When some dogs are in pain, they shake. Like humans, different dogs have different pain thresholds and what might not bother one pooch could feel like the end of the world for another. A few common injuries that cause pain in dogs include:
● Split Or Torn Nails;
● Bone Fracture;
● Broken Tooth;
● Skin Irritation;
● Muscle Strain;
● GI Pain.
The cause of your pup’s pain might not always be obvious. Be sure to have them checked out by a veterinarian if they exhibit prolonged shaking or the shaking occurs in conjunction with other symptoms, like limping, vomiting, diarrhea, or listlessness.
Although the vast majority of dogs are vaccinated, those that aren’t can still contract distemper. Signs of distemper may include shaking/tremors, eye and nasal discharge, coughing, and fever. Distemper is highly contagious and without treatment is fatal.
White Shaker Dog Syndrome
Also known as General Tremor Syndrome (GTS) or steroid-responsive tremors, this disease is often seen in small white dog breeds, such as Maltese, Westies, and Poodles. However, any dog of any size can be diagnosed with this medical disorder.
Researchers still don’t know what causes this disease, which is characterized by repetitive tremors that appear to be rhythmic. Thankfully, many dogs respond to steroid treatment, which is why one of the diseases nicknames is steroid-responsive tremors.
Dogs can have epilepsy and other medical conditions that cause seizures just like humans. These seizures can be partial and the dog may exhibit symptoms that might seem minor like lip licking or “fly biting”. In fact, these symptoms can be so minor that many owners don’t even realize their dog is having a seizure until the condition progresses.
Seizures can also be generalized, which means the entire body is involved. During generalized or “grand mal” seizures, the dog becomes unaware of their surroundings and falls over, paddles, and may urinate or defecate.
Both partial and generalized seizures may have a number of causes that can only be determined through medical testing. Depending on the underlying medical condition, it could be possible for your dog to live a healthy and normal life while controlling their seizures with medication.
Symptoms of Addison’s Disease can vary widely from dog to dog but can include tremors. This disease is a hormonal disorder that occurs when the adrenal glands malfunction and fail to produce enough cortisol and aldosterone.
Addison’s disease can be successfully treated with medication.
No dog owner is perfect and the reality is that dogs are naturally curious creatures who like to eat substances that humans would find repulsive. Unfortunately, this can mean that a dog might eat poison without realizing it.

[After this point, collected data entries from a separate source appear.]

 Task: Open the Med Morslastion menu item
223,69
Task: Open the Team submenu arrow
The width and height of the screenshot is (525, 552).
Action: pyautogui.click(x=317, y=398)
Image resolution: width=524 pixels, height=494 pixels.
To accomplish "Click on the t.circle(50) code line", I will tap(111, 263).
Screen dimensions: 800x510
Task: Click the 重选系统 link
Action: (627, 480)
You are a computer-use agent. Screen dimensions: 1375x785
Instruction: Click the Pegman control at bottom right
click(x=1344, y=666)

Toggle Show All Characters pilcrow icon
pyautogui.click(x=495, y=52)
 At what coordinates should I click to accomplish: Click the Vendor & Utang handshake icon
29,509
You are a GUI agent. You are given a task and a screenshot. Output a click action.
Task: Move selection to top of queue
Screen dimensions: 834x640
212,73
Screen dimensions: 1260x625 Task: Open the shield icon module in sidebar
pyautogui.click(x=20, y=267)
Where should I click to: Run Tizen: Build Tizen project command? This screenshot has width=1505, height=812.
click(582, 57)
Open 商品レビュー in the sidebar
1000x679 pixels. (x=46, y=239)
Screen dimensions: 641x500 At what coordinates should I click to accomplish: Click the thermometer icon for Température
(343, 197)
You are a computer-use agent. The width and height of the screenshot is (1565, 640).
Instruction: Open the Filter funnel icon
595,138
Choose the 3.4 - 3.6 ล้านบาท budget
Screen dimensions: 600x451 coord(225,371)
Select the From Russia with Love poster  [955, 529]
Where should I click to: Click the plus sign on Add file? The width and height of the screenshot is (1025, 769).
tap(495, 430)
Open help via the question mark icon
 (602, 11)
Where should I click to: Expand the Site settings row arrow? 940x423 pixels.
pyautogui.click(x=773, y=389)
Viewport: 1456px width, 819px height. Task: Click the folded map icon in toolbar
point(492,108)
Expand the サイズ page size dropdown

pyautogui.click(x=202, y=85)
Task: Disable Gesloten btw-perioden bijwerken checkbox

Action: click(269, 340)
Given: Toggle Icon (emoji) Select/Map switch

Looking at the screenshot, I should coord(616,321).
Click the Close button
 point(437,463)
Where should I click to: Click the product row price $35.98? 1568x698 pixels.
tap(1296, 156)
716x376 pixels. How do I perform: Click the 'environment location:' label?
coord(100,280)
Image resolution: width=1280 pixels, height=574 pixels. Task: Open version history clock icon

The following are a few examples of the types of foreign substances that can both poison dogs and make them shake:
● Amphetamines (like those found in ADD and ADHD medications);
● Metaldehyde (found in slug bait);
● Rat Poison;
If your dog is shaking and they could have come into contact with medication or a foreign substance, be sure to call poison control and/or your veterinarian. They may require immediate medical care.
Hypoglycemia means that your dog’s blood sugar is too low. This condition is often found in puppies under the age of 3 months simply because their body has not yet developed the ability to regulate blood sugar levels. Small dogs breeds are particularly at risk during this time period. Hypoglycemia can also be caused by diabetes and other medical conditions, such as Addison’s disease.
Symptoms of hypoglycemia include:
● Loss Of Balance;
● Unusual Behavior;
● Loss Of Consciousness.
Puppies and dogs that are showing these symptoms need to be seen by a veterinarian immediately.
Dogs with external parasites could become uncomfortable enough that they shake. Fleas and mites can cause extreme itchiness and skin infections if left untreated. If your dog isn’t on a preventative or they are show signs of extreme discomfort, you might want to consider parasites as a potential cause of their shaking.
It can take quite a bit of effort to determine why your dog is shaking, however, in the end, their continued comfort makes that effort worthwhile!